Magazyn koscian.net
2003-04-24 15:47:31Wakacje na rurze...
- Jeden to już trafił na maskę i mało co by go nie rozjechali - mówi Sebastian Blimel. Przeganiani z placów i boisk kościańscy rolkarze i deskorolkarze jeżdżą między samochodami na ulicach. - Chcemy mieć skate park, ale nikt nas nie słucha - mówią.
(GK nr 180 z 24.07.2002)
- Na boisku ,,jedynki’’ zbudowaliśmy sobie z drewnianych palet i krawężników mini park do jazdy, ale nam go rozwalono. Nie wiemy kto - mówi Marcin Jankowski.
- A na osiedlu Konstytucji to nas gonili z pałkami - dodaje Sebastian Blimel.
Deskorolkarze i rolkarze ćwiczą na balustradach przy osiedlowych trawnikach. Są utrapieniem Kościańskiej Spółdzielni Mieszkaniowej, która ze zgrozą ogląda poniszczone sprzęty. Obtarli piękne ławki przy bibliotece. Niszczą je i w innych miejscach. Są utrapieniem dla kierowców i policjantów.
- Cóż robić. Skradamy się w miejsca, w których nie wolno nam być i jeździmy, aż znów nas nie przegonią. Nie byłoby tego, gdyby w Kościanie był skate park - mówi Marcin Jankowski.
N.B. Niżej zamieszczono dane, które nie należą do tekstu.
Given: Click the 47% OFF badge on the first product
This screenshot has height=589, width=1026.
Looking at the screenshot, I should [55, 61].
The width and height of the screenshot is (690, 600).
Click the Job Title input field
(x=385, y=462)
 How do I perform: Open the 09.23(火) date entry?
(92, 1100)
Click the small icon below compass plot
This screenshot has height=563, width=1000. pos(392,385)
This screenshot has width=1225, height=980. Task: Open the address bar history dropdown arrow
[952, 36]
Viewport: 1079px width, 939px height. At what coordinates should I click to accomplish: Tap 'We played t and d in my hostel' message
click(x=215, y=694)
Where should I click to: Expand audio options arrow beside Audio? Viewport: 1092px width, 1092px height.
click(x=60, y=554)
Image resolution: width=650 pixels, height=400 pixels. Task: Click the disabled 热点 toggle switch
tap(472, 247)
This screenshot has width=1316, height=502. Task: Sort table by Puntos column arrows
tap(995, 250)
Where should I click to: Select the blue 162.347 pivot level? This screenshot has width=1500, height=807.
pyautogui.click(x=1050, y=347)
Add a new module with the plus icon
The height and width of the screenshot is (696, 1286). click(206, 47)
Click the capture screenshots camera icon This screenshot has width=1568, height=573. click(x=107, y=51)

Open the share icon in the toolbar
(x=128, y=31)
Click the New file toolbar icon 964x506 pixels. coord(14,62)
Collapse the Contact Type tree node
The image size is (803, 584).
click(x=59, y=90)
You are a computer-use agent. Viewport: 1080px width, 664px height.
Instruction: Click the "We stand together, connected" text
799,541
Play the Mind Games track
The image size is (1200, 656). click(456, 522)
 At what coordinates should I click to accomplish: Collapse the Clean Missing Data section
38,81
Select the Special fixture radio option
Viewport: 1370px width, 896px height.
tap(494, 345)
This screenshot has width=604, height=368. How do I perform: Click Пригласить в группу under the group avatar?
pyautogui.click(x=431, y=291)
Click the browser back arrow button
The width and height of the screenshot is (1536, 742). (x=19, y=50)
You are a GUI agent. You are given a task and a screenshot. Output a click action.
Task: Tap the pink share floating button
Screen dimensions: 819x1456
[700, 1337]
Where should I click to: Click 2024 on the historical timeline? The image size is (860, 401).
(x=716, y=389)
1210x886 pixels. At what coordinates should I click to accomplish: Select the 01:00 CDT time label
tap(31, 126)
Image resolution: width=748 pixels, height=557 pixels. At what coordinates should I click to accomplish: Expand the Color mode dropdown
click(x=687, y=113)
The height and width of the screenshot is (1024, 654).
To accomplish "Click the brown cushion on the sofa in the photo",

- Podstawa, to nie mieć przy sobie legitymacji - instruuje inny deskorolkarz. - Podaje się potem policjantom nieprawdziwe imię, nazwisko i adres. Spisują i koniec. Trzeba uważać, żeby znów na nich nie wpaść.
Jak tłumaczą chłopcy, na skate park trzeba placu wielkości osiedlowego boiska do piłki nożnej. Park powinien być wyłożony asfaltem lub betonowymi płytami. Powinny tam być rurki do ,,grindowania’’ czyli ślizgania się spodem deski, funbock, czyli piramidka, schody z poręczami po obu stronach, beng, czyli podjazd i rurki na różnych wysokościach. Z prośbą o budowę skate parku już na początku 1999 roku młodzież napisała do burmistrza Kościana. Jesienią 1999 roku miasto kupiło okazyjnie dwie metalowe rampy. Stanęły na osiedlu Piastowskim i przy Szkole Podstawowej nr 4. W ubiegłym roku na prośbę mieszkańców rampę z osiedla Piastowskiego przeniesiono za Szkołę Podstawową nr 1. Obie stoją teraz samotnie i nikt na nich nie jeździ.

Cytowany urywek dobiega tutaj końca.